- TASK GOAL -
The lines from the one holding "Viewport: 532px width, 399px height." to the final line of the listing below are to be duplicated exactly, with both ends included and pictures omitted.

────────

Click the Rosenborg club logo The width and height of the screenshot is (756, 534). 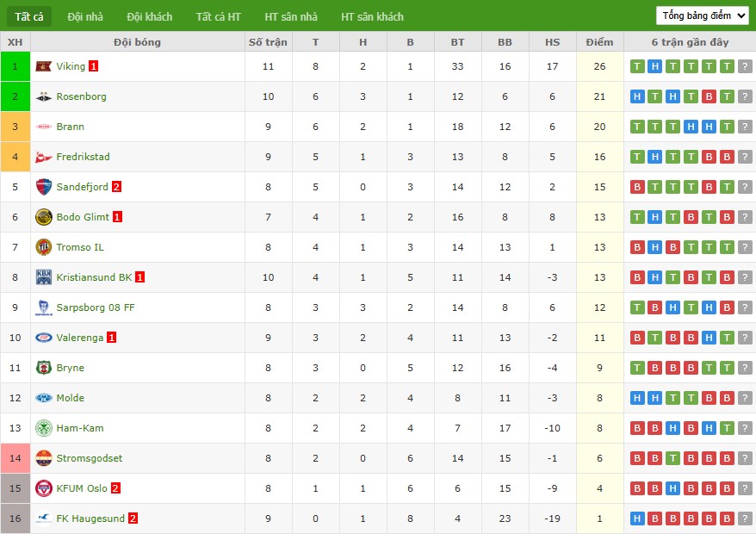(43, 96)
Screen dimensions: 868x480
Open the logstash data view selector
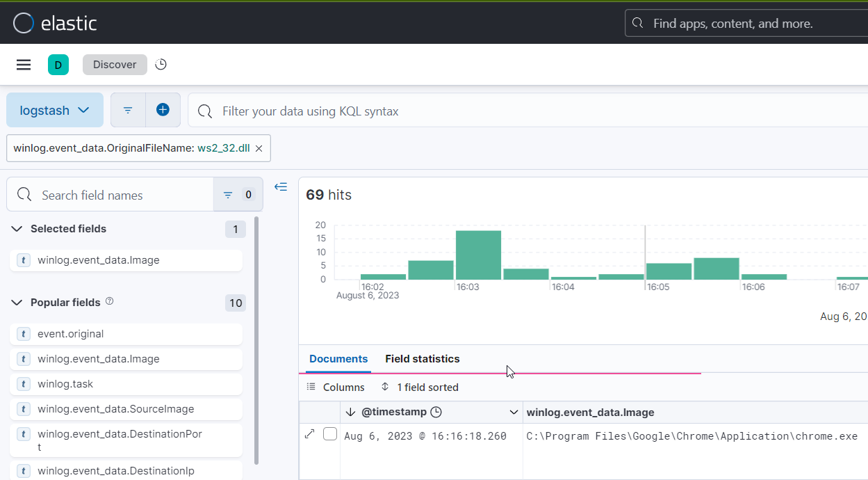click(55, 109)
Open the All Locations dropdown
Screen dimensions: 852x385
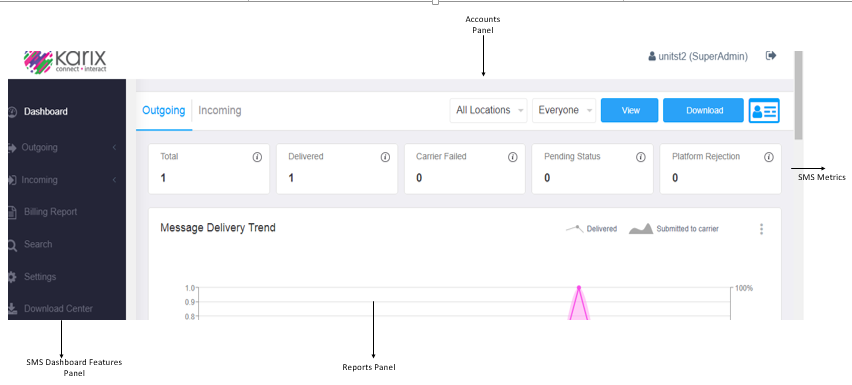pyautogui.click(x=488, y=110)
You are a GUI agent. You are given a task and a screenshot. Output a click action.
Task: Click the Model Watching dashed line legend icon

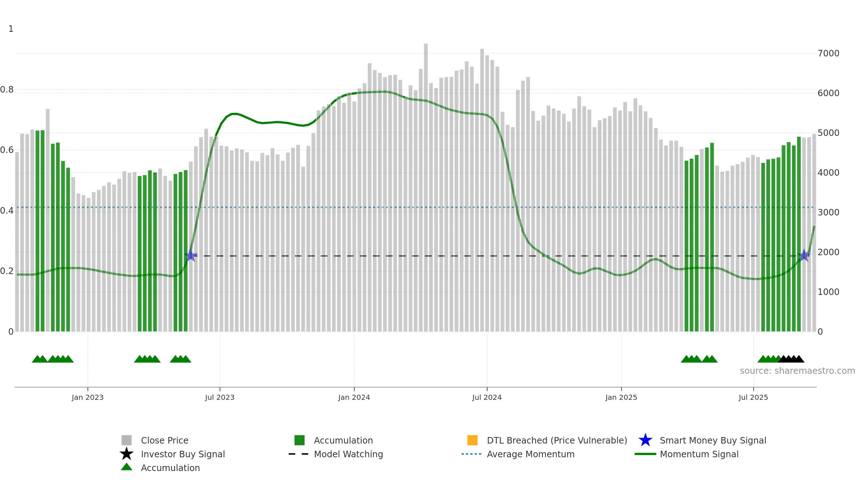click(298, 454)
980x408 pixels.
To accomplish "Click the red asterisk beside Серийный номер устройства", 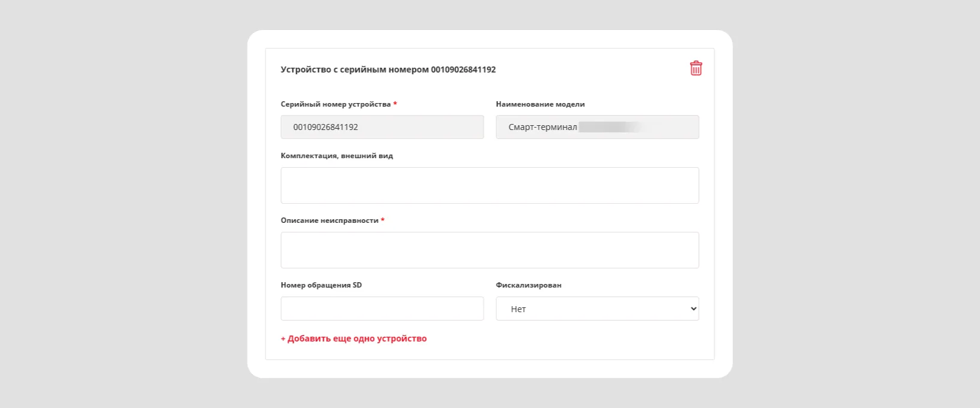I will tap(395, 104).
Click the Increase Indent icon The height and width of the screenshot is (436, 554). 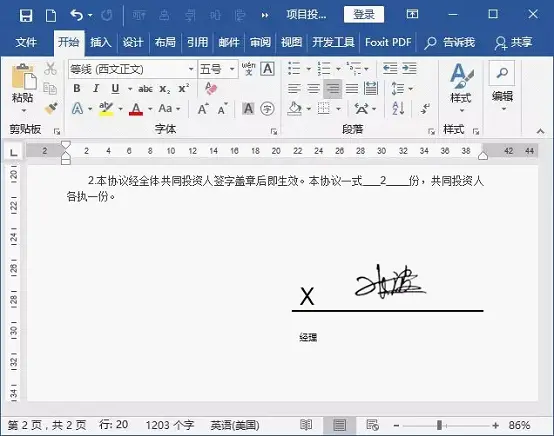click(409, 69)
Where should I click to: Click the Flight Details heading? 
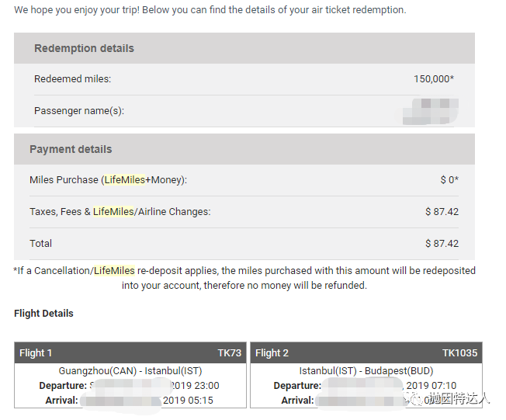tap(43, 313)
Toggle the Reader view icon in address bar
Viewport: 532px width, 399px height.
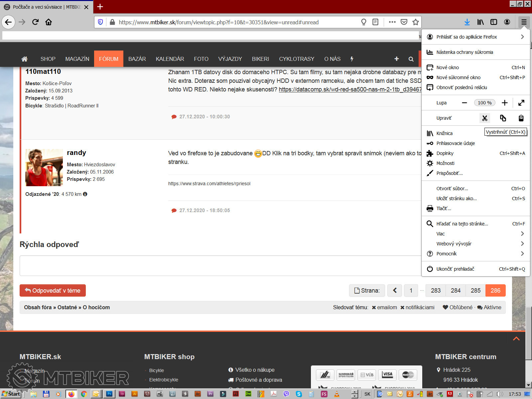(375, 22)
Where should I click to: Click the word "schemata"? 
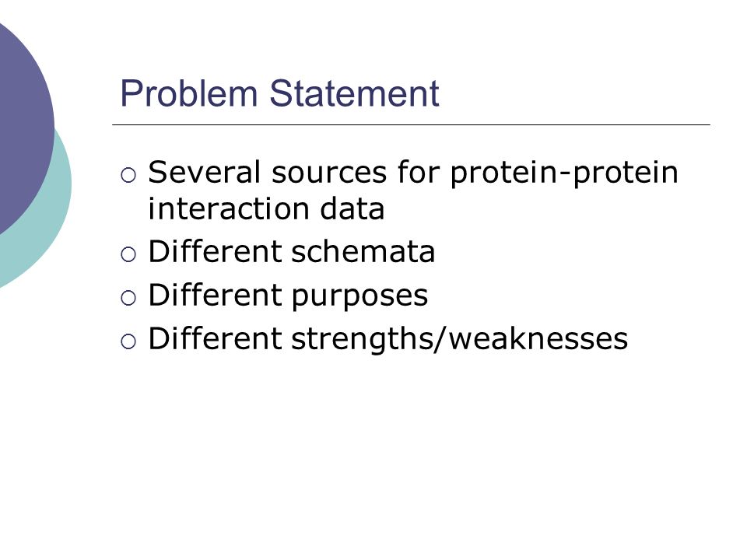point(363,251)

────────

- ANSWER TO THIS PROBLEM -
Viewport: 532px width, 399px height.
(375, 22)
Where should I click to: Click the word "schemata"? 
point(363,251)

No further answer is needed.